Abstract
Background: So far, 3 randomized controlled trials have shown that the endobronchial treatment using coils is safe and effective. However, the more exact underlying mechanism of the treatment and best predictors of response are unknown. Objectives: The aim of the study was to gain more knowledge about the underlying physiological mechanism of the lung volume reduction coil treatment and to identify potential predictors of response to this treatment. Methods: This was a prospective nonrandomized single-center study which included patients who were bilaterally treated with coils. Patients underwent an extensive number of physical tests at baseline and 3 months after treatment. Results: Twenty-four patients (29% male, mean age 62 years, forced expiratory volume in 1 s [FEV1] 26% pred, residual volume (RV) 231% pred) were included. Three months after treatment, significant improvements were found in spirometry, static hyperinflation, air trapping, airway resistance, treated lobe RV and treated lobes air trapping measured on CT scan, exercise capacity, and quality of life. The change in RV and airway resistance was significantly associated with a change in FEV1, forced vital capacity, air trapping, maximal expiratory pressure, dynamic compliance, and dynamic hyperinflation. Predictors of treatment response at baseline were a higher RV, larger air trapping, higher emphysema score in the treated lobes, and a lower physical activity level.
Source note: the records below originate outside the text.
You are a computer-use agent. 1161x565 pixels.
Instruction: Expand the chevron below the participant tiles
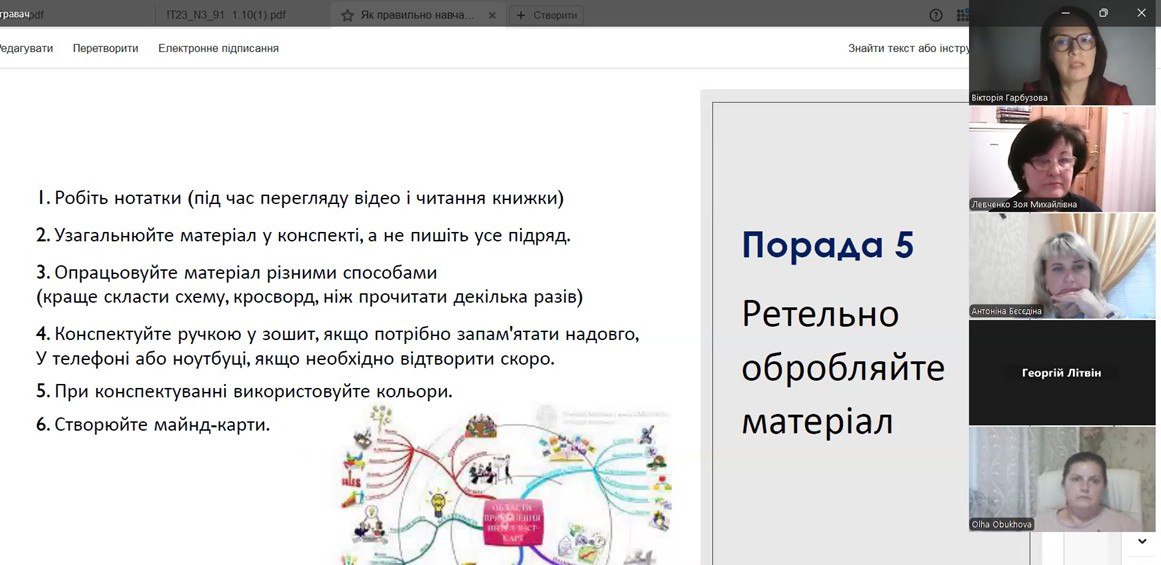tap(1142, 541)
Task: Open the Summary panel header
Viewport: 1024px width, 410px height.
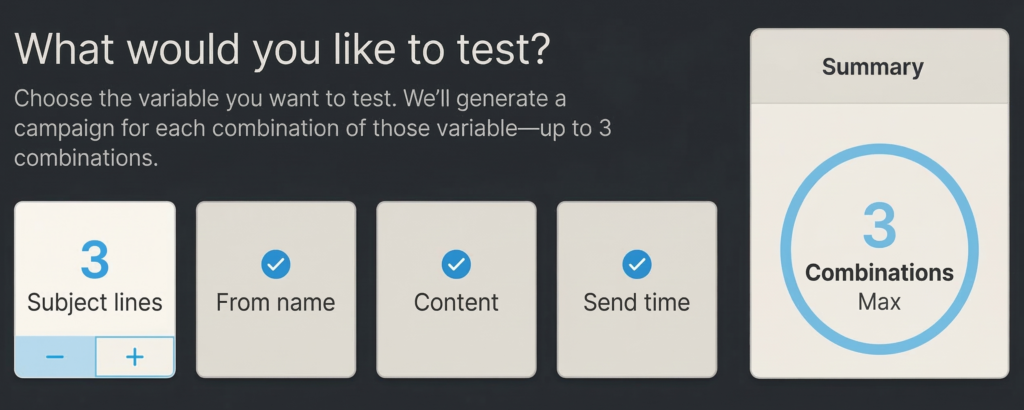Action: click(879, 68)
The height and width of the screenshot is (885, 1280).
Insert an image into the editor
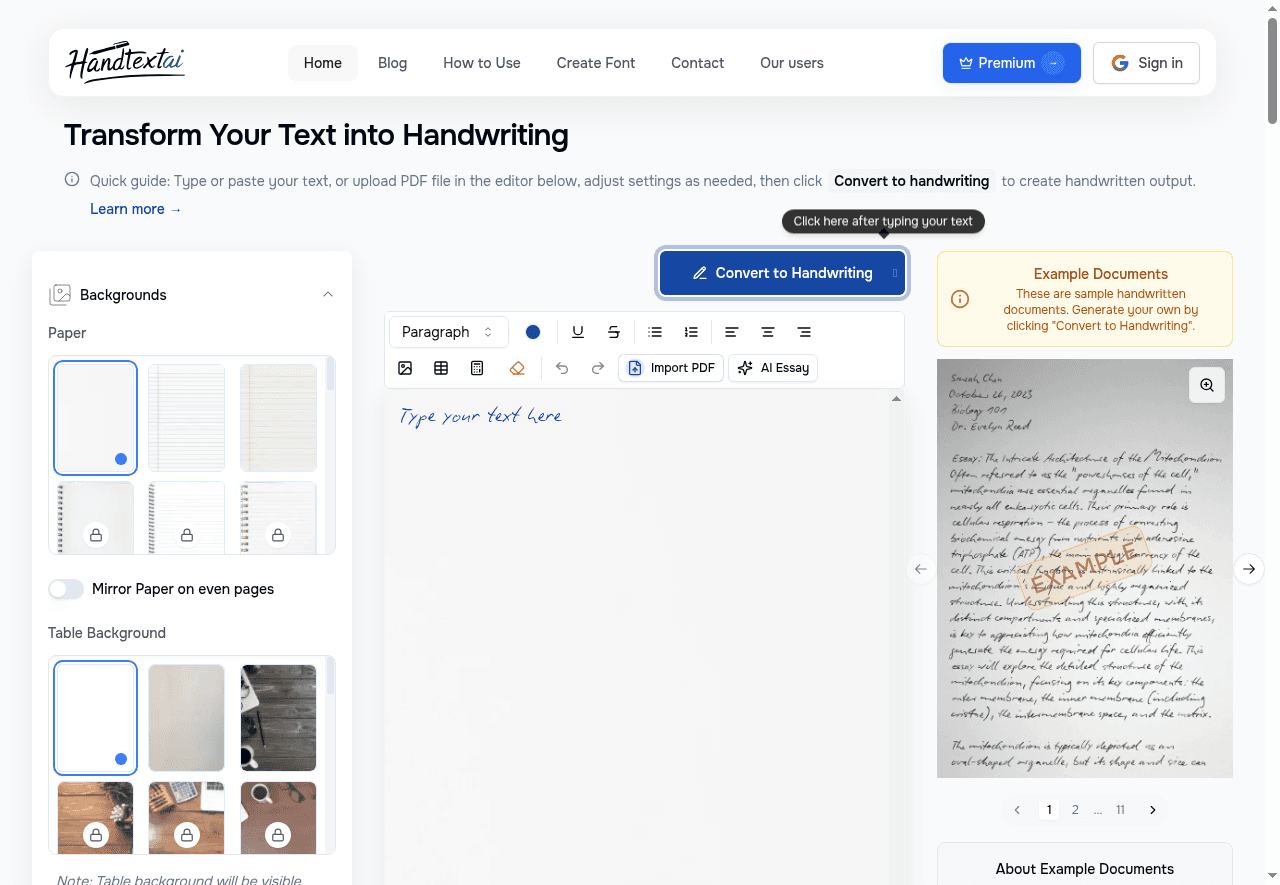click(405, 368)

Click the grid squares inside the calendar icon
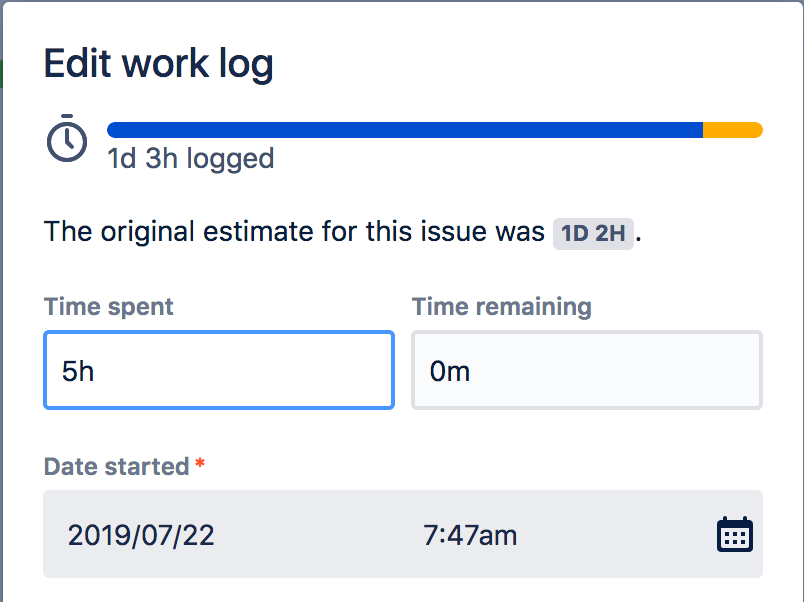click(x=735, y=537)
Conclusions: Our results confirm that emphysema patients benefit from endobronchial coil treatment. The primary mechanism of action is decreasing static hyperinflation with improvement of airway resistance which consequently changes dynamic lung mechanics. However, the right patient population needs to be selected for the treatment to be beneficial which should include patients with severe lung hyperinflation, severe air trapping, and significant emphysema in target lobes.
Introduction
Emphysema is characterized by gradual destruction of alveolar walls. This results in reduced lung elasticity and recoil pressures and allows the smaller airways to collapse prematurely during exhalation, resulting in hyperinflation, air trapping, and diaphragm flattening [1]. In the past decade, less invasive bronchoscopic treatments have been developed, and the lung volume reduction coil (LVRC) is one of those approaches [2].
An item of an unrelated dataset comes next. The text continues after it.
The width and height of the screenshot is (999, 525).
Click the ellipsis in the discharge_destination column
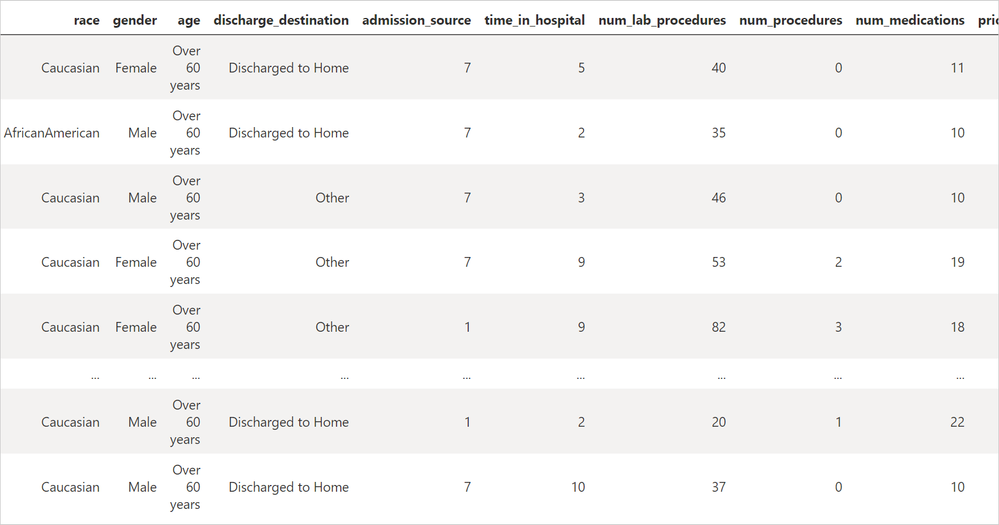[x=345, y=377]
Currently, 3 randomized controlled trials have been performed which showed that the coil treatment was safe and effective [3-5]. However, the exact underlying working mechanism of the coil treatment is unknown. The proposed mechanism of action is that the compression of the lung parenchyma by the coils reduces air flow to treated portions of the lung, allowing enhanced airflow to healthier untreated portions of the lung. Recently, we found that the reduction in lobar residual volume (RV) was the driving mechanism of action [6]. This lobar compression also reduces the volume of the hyperinflated emphysematous lung, resulting in lung volume reduction with possible improved diaphragmatic efficiency. Additionally, by gathering up the loose parenchyma of the most severely damaged segments, the coil may restore elasticity and recoil to the whole lung, improving expiratory flow rates, reducing small airway collapse with subsequent air trapping, and reducing dynamic hyperinflation. Therefore, to advance the understanding of changes in lung physiology, it would be very useful to investigate dynamic hyperinflation, compliance/elastic recoil, diaphragm functioning, ventilation and small airways/air trapping parameters more in depth in patients who are treated with LVRCs.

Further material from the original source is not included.